No cheeky chappie brandishing a whisk, no bosomy gastro-porn, no foodie-travelogues in foreign parts, no al fresco cooking sketches of dishes we are unlikely to try, no rants, no back-slapping, no slurping or faux bonhomie. Simon Hopkinson, aka The Good Cook on BBC 2, is the best thing to happen to TV cookery programmes since Delia Smith a generation ago.
The idea is simple. Put a great restaurant cook in his home kitchen and get him to show us how to make all the dishes we most enjoy eating. You know, dishes like steak and chips, coq au vin, salade Nicoise, sticky toffee pudding, rhubarb crumble… even the much abused Quiche Lorraine. No fancy production frills, just a careful, thoughtful demonstration of how to execute these recipes… to perfection!
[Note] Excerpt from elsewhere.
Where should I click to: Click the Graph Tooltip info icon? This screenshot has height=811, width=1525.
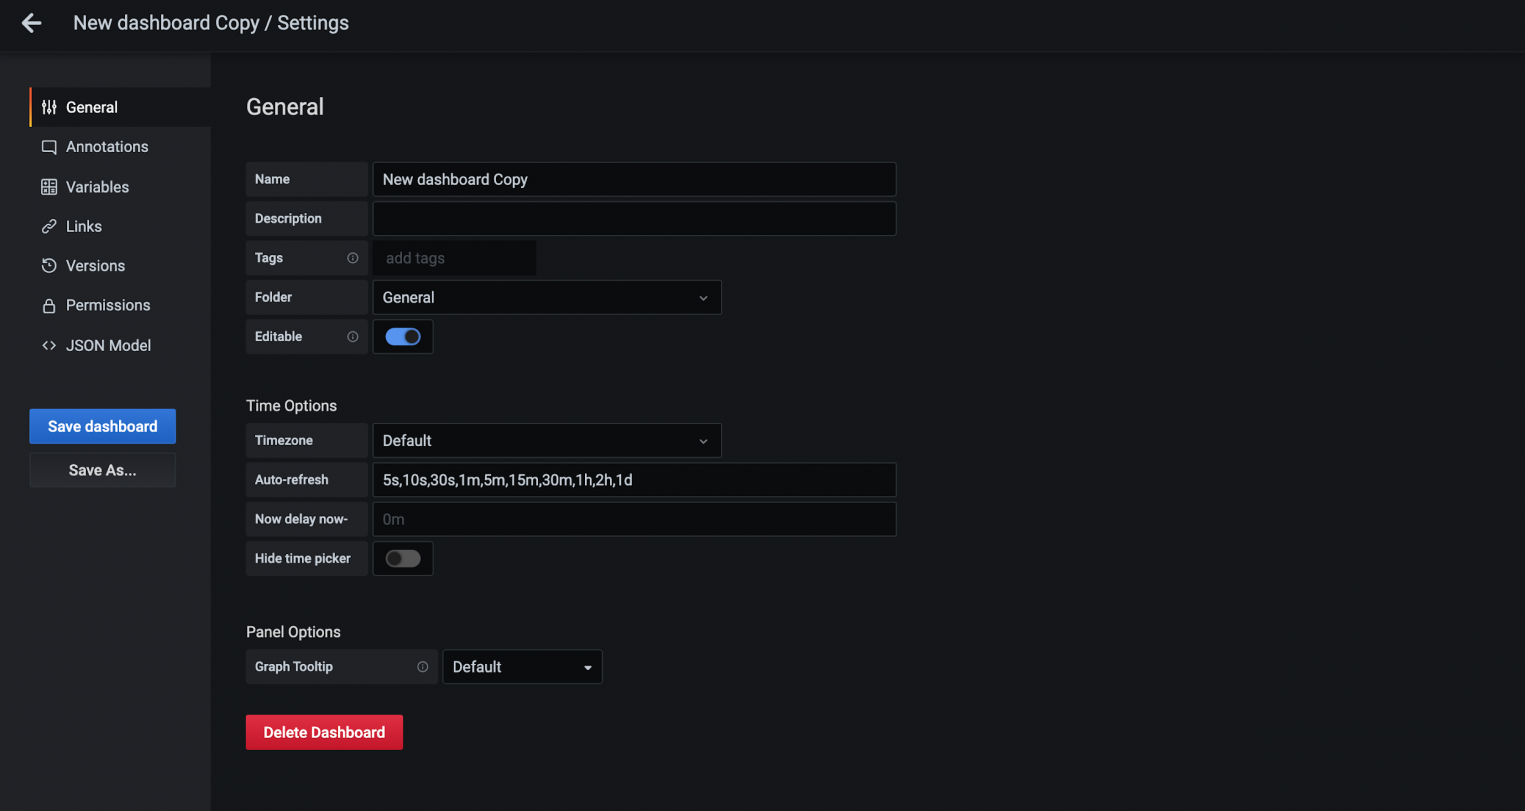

I first met Simon in the early 1980s when he was cooking in a small South Kensington restaurant called Hilaire. It became my favourite London eaterie. Then, in 1987, he joined forces with Sir Terence Conran to open Bibendum in the old Michelin building a few hundred yards up the road.
For me, Simon Hopkinson was one of three seminal spirits of that era who shaped the future of modern British cooking. The other two were Alastair Little and Rowley Leigh. (You can read about them – and others – in my two volumes of Great British Chefs, published in 1989 and 1995. Find them on Amazon).
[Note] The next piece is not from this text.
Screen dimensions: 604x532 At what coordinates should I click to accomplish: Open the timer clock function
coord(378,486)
In The Good Cook, Simon turns his back on TV cookery as frothy light entertainment. What he gives his audience is the quiet, practical authority of a seasoned chef whose approach is based on the twin pillars of Elizabeth David and Jane Grigson. Substance and comfort in a time of uncertainty. Forgotten values made familiar once again.
More please BBC 2!
Kit Chapman, proprietor of The Castle at Taunton and author of My Archipelago.
just watched this series with Simon Hopkinson – great food- great cooking ideas-beats Ms Lawson!
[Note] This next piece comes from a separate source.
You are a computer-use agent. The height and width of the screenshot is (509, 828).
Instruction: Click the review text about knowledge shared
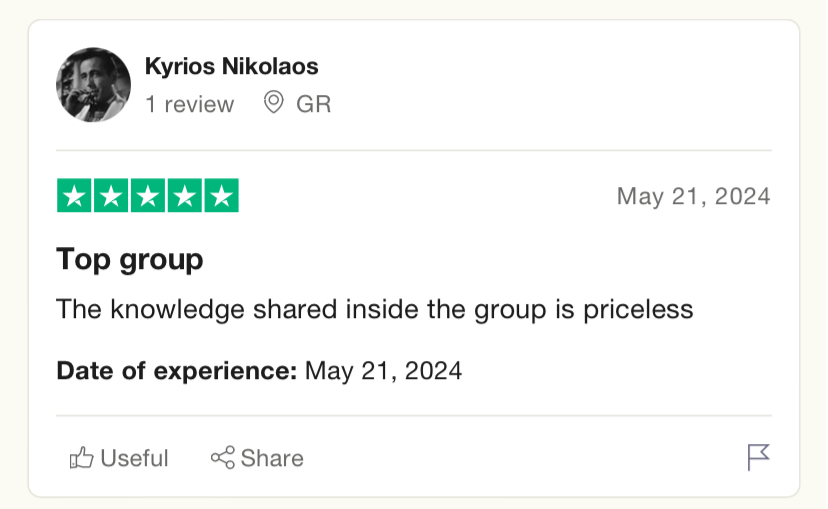[374, 309]
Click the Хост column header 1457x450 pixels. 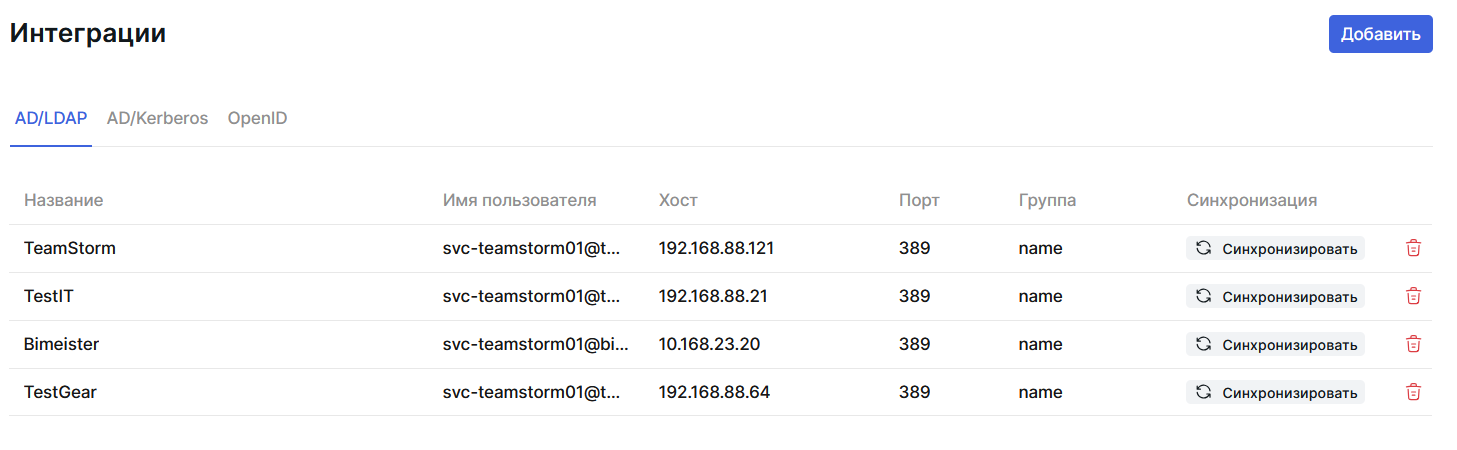[x=678, y=200]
Many thanks, Sandra. I agree. KC
I agree with all of the above … but can someone (Simon himself?) pls tell me how to keep the famous crisp chicken skin crisp when you cover it with foil to keep it warm and rest whilst finishing off the lovely potatoes?
Also, why are “roast chicken, bread sauce, steak & chips” missing from The Good Cook book accompanying the great series?
Margaret A, Northumberland
Hello Margaret Atkinson!
Thank you for your comment. I suggest you approach Simon via his publisher to get the answers to your questions. Also, my guess is that the chicken and the steak recipes have been omitted from Simon’s new book because they have already appeared in previous books.
Happy cooking!
KC
Why, in the episode shown on Friday the 12th of August did Simon say that the fennel and Parmesan dish was suitable for vegetarians, it is my belief that Parmesan has animal rennet in it?
Many thanks
Louise Grove
Hello Mrs Grove!
Thank you for your comment. In my book, and by any definition of the word, Simon’s fennel with Parmesan is a vegetarian dish…. But, of course, it is not vegan.
I hope you have been enjoying the TV series. Now buy Simon’s book – one of the best cooking manuals I have seen in a long time!
KC
Whoppeee! We’ve got Simon on ABC TV now in the Land of Oz .Great programme,good presenter.We love his kitchen too!
Robert Dick
Hello Robert!
Glad you’re enjoying Simon’s cooking. Now look out for Nigel Slater which,I hope, will be coming your way in a few months time.